On Nov. 12, federal agriculture minister Lyle Vanclief quoted World
Bank chief economist Nicholas Stern as he explained the scourge of
subsidies: “Mr. Stern has estimated that the average cow in Europe
receives about $2.50 US a day ($3.88 Cdn) in subsidies and that the
average cow in Japan receives nearly $7 a day ($10.85 Cdn).”
Vanclief was making the point that Canada does not intend to join this
subsidy race, seeing it as a losing game. Rather, Canada is hitching
its wagon to World Trade Organization talks that may include “the
reduction, with a view to phasing out, all forms of export subsidies,
and substantial reductions in trade-distorting domestic support.”

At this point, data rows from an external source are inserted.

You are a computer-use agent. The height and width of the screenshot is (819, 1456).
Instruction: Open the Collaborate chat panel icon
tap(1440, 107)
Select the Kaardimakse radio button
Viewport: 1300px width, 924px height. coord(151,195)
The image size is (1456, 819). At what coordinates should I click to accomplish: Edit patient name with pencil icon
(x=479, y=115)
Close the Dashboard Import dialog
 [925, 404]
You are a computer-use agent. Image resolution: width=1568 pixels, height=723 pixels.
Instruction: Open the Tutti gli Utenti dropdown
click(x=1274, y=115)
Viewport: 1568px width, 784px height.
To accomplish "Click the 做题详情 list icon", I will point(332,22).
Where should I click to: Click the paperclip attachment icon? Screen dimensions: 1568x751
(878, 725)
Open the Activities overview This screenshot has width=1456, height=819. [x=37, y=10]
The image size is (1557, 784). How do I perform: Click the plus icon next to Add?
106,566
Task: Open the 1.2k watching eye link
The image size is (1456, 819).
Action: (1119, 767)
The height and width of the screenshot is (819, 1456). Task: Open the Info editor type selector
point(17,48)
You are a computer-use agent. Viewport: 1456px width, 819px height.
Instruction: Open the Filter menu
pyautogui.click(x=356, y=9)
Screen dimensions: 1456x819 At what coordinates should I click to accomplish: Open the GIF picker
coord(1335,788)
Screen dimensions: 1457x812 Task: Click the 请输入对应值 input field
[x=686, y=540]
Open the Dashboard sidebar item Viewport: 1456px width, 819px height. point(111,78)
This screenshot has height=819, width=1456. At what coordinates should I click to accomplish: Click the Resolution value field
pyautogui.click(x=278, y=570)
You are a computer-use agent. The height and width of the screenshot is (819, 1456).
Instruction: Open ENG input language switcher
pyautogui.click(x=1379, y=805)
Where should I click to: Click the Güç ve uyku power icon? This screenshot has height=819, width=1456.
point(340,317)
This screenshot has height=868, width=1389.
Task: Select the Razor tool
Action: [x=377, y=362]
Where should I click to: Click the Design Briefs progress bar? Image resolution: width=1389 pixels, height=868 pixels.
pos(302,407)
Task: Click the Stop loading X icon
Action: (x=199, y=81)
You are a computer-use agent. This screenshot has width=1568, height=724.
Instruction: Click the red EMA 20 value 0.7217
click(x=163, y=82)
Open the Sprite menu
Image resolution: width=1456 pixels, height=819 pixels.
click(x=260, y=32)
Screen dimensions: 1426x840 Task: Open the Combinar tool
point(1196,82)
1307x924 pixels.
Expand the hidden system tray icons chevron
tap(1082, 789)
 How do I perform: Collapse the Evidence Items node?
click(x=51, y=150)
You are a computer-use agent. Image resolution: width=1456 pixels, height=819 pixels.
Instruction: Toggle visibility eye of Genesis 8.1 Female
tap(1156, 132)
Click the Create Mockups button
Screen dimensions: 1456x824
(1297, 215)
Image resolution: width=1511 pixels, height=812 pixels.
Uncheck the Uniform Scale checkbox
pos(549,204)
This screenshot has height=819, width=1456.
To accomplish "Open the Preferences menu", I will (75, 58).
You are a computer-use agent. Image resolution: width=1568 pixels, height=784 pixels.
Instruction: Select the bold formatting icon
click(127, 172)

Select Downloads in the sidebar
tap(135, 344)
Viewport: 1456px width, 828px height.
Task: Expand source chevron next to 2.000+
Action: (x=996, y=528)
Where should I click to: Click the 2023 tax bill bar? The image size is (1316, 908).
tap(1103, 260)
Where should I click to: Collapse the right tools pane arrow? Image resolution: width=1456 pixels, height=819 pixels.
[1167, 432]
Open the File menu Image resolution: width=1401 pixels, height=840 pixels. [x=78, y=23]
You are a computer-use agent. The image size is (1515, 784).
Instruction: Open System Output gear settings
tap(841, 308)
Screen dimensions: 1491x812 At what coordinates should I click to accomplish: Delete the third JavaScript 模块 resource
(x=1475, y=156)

The Catholic Aid Agency in Europe also uses cows in its subsidy
analogy. It says the European Union spends enough money on farmers each
year – $37 billion US – to pay for a round-the-world trip for all 21
million cows in Europe.
The agency further calculates that each cow would have $585 in spending
money to use on the trip, because souvenirs, hay bales and such are not
cheap in some regions – like drought-stricken Western Canada, for
instance.
The agency concludes that the average European cow thus has a higher
income than half the world’s population. Stern made a similar
comparison, as quoted by Vanclief: “In contrast, 75 percent of the
people in sub-Saharan Africa live on less that $2 a day.”
Foregoing bovine comparisons for the moment, the Organization for
Economic Co-operation and Development estimates that 2001 wheat
production subsidies, per tonne in Canadian dollars, lined up this
way: EU $130; U.S. $108; Canada $31; Australia $7.
It’s funny to imagine jet-setting cows living luxurious lives by virtue
of subsidies in other countries. It’s not so funny when we realize
Canadian farmers are big losers in the subsidy game.